Cheap clients have always tried to avoid paying for skill.
Lazy clients have always wanted the final result without respecting the process.
AI did not invent that problem. It only gave it a faster engine.
The real danger is not that AI will replace all artists.
The danger is that it will flood the world with passable mediocrity, making it harder for people to recognize work that carries real human depth.
But that also means the antidote is not to run away from AI.
The antidote is to make work with more depth, more authorship, more story, more provenance, more soul, and more unmistakable human presence.
In other words, the future belongs to artists who know who they are.
That is where I stand.
I am not anti-AI.
I am not blindly pro-AI.
I am pro-human.
I am pro-artist.
I am pro-disclosure.
I am pro-authorship.
I am pro-tools in the hands of people with taste, discipline, ethics, and intent.
I am against deception.
I am against pretending an AI-generated fantasy is documentary truth.

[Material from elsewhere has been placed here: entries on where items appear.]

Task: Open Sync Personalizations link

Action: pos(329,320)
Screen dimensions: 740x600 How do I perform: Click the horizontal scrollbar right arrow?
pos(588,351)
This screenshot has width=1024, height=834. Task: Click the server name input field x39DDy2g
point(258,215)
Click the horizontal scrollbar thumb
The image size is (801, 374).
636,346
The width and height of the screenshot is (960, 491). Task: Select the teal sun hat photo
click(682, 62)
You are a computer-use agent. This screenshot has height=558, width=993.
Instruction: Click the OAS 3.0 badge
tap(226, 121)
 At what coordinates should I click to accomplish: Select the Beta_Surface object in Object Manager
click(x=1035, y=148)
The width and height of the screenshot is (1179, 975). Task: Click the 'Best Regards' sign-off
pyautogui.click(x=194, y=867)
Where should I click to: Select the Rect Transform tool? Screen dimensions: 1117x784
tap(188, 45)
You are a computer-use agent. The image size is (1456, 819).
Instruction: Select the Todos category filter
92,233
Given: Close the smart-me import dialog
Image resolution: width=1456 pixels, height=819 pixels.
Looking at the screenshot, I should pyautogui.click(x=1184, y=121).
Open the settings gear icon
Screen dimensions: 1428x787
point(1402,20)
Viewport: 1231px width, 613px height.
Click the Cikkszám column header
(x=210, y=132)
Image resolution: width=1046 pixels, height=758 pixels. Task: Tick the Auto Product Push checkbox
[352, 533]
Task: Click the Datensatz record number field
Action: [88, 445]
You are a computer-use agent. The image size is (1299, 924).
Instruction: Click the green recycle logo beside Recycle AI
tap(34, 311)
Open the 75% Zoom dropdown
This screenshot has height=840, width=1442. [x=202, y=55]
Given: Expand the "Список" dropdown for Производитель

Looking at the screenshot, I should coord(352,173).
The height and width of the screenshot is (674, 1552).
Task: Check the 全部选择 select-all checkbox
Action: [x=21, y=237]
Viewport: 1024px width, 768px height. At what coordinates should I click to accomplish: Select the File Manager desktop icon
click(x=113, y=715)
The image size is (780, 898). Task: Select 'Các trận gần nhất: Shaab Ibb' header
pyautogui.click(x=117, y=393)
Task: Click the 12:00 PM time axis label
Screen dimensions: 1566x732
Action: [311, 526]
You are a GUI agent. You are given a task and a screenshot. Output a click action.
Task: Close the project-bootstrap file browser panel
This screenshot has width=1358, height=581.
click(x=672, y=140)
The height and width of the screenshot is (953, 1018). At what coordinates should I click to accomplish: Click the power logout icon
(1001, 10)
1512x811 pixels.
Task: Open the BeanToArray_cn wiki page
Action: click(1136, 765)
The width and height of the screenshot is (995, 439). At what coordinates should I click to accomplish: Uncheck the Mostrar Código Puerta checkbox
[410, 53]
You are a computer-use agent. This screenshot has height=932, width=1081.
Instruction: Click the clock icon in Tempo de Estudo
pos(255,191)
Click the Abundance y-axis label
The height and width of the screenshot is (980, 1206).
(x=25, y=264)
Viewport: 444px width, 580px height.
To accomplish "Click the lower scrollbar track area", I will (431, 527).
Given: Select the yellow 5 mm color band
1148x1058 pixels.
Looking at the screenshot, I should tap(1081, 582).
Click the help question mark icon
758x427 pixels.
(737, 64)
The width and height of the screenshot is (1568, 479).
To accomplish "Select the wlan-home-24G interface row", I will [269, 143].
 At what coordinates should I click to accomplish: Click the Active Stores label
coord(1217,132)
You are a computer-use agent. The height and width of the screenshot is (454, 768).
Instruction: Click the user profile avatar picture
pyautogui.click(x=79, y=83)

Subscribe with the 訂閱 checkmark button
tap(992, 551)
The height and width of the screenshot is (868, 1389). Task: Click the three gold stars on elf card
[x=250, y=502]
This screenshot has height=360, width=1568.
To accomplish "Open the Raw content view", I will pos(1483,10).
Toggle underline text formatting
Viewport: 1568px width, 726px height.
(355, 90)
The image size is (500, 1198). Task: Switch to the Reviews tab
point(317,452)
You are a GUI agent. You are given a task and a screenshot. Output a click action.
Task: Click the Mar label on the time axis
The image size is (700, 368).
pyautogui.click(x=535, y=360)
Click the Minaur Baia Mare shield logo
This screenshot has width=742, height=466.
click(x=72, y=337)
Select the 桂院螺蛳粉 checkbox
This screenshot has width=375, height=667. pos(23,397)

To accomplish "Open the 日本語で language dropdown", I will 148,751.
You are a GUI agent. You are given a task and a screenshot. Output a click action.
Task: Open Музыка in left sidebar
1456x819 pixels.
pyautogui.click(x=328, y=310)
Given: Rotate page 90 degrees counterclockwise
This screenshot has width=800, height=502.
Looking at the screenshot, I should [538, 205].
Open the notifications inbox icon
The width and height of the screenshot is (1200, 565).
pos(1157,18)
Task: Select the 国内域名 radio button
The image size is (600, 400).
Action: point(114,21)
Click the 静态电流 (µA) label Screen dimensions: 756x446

I am against stealing the recognizable voice, face, style, or labor of living people and calling it innovation.
I am against removing the human being from the center of the creative act.
But I am not afraid of the machine.
I have spent too much of my life around machines to be afraid of them.
Machines do what machines do.
The real question is always who owns the switch, who writes the instructions, who benefits from the output, and who is accountable when things go wrong.
That is true in business.
That is true in politics.
That is true in technology.
And it is absolutely true in art.
So yes, I use AI.
I use it as a sketchpad, a mirror, a research assistant, a sounding board, a production tool, a visual brainstorming partner, and sometimes as a very fast apprentice who needs constant supervision and has a dangerous habit of sounding confident when it is dead wrong.
But I do not confuse the apprentice with the master.
And I do not confuse the tool with the hand.
At the end of the day, the work still has to pass through me.
My eye.
My memory.
My experience.
My sense of humor.
My suspicion.
My scars.
My taste.
My failures.
My stubbornness.
My love of images.
My need to make meaning out of the things I have seen.
That is what makes the work mine.
Not whether I used a platinum darkroom, a digital camera, a video editor, a scanner, a pigment printer, a software program, or an AI model somewhere along the way.
The tool is not the soul.
The soul is the human being brave enough, foolish enough, or obsessed enough to use the tool in service of something that matters.
And that is where this old Artist Nerd stands.